| Detroit Archdiocese Says It Could Have Done More to Address Sexual Allegations
Deadline Detroit
December 20, 2013
http://www.deadlinedetroit.com/articles/7677/detroit_arcdiocese_says_it_could_have_done_more_to_address_sexual_allegations#.UrWS8fRdWSp
The sex scandals in the Catholic church are not over.
Patricia Montemurri of the Detroit Free Press reports that the Detroit Arcdiocese conceded on Thursday it could have done more to track former priest Harry Walsh after a woman repeatedly complained to them in 1993, 2002 and 2011 about being molested at age 15 by the priest while he was at the Holy Redeemer parish in southwest Detroit Detroit in 1965-67.
“We could have done better to follow up if anything was done” by St. Paul-Minneapolis Catholic officials to address the accusations against Walsh, Detroit Archdiocese spokesman Ned McGrath told the Freep. He said Detroit Catholic officials are reviewing their procedures .
Minnesota Public Radio first reported on this matter this week after obtaining church documents.
Montemurri writes:
Walsh has worked mostly at Minnesota parishes since 1969. He is no longer a priest, and was dismissed from the priesthood by the Vatican in 2012. He works as a sex education counselor for young people in the Minneapolis area.

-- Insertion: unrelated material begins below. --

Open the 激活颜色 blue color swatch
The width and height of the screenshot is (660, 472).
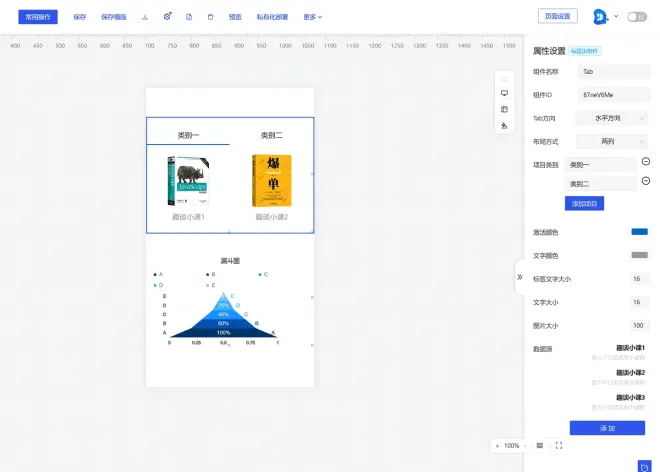(639, 232)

He denied he abused the Detroit woman, according to the radio report.
MPR radio reported that in Minnesota archbishops Harry Flynn and John Nienstedt allowed Walsh to continue working in parishes until the fall of 2011. It noted that neither bishop called police or warned the public.
MPR writes on its website:
Nienstedt's failure to disclose Walsh's past is evidence that the clergy abuse scandal is not over. It also belies Nienstedt's promise of transparency and raises the question of whether more accused priests are living and working among trusting neighbors and employers.

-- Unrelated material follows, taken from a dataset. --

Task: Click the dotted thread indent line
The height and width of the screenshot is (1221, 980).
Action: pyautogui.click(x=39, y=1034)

To top that off, now Nienstedt is being accused of wrongdoing.
MPR reported that on Tuesday, Nienstedt announced he was stepping down from all public ministry as head of the Catholic Church in the Twin Cities while police investigate an allegation that he touched a boy on the buttocks in 2009. The archbishop called the claim "absolutely and entirely false." -- A.L.